El Diccionario panhispánico de dudas explica que severo significa en español ‘duro en el trato o castigo, o rígido en la observancia de una norma’ y ‘que denota severidad’. Así, usarlo con el significado de grave o importante es un calco inapropiado de la palabra inglesa severe, que sí tiene esos sentidos en dicha lengua.
También obras especializadas, como el Diccionario panhispánico de términos médicos, advierten de este uso inadecuado. En el caso del ámbito médico, puede sustituirse por distintas formas según el contexto concreto: grave («insuficiencia cardíaca grave»), intenso o fuerte («dolor intenso», «fuertes náuseas»).

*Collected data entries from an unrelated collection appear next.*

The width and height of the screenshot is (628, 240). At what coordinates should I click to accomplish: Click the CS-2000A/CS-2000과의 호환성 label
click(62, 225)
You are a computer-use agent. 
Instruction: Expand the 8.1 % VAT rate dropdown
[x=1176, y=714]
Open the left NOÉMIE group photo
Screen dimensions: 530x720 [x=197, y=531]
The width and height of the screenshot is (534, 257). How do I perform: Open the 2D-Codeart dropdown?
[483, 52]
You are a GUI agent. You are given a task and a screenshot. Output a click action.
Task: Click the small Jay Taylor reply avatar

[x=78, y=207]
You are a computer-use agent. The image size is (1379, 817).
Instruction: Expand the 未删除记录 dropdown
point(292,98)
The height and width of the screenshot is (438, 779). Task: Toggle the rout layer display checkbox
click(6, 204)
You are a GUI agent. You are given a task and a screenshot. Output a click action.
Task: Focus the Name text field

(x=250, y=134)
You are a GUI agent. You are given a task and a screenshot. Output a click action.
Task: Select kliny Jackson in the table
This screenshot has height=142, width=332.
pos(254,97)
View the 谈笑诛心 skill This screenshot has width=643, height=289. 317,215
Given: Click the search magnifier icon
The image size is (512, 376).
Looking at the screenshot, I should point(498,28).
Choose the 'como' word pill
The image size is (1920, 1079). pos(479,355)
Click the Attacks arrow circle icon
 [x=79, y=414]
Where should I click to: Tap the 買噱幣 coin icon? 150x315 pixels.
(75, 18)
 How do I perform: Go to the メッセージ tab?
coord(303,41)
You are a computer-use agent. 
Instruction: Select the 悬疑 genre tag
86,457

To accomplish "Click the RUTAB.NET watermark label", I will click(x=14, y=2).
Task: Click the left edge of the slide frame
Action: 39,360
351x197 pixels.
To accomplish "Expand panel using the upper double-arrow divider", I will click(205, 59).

Esta misma recomendación se aplica al sustantivo severidad, que no es sinónimo de gravedad, magnitud o importancia.
Por tanto, en los ejemplos anteriores lo más adecuado habría sido «La ciencia le devuelve la visión a un hombre ciego por un daño grave en el nervio óptico», «Una avería en un oleoducto alemán provoca un importante derrame de crudo» y «Cuba se prepara para un desabastecimiento grave de combustible tras la presión de Estados Unidos».
En cambio, severo sí es válido en el ámbito meteorológico para referirse a una estación del año que tiene temperaturas extremas, tal como recoge el Diccionario de la lengua española: «Está soportando un verano severo por las altas temperaturas y la ola de calor».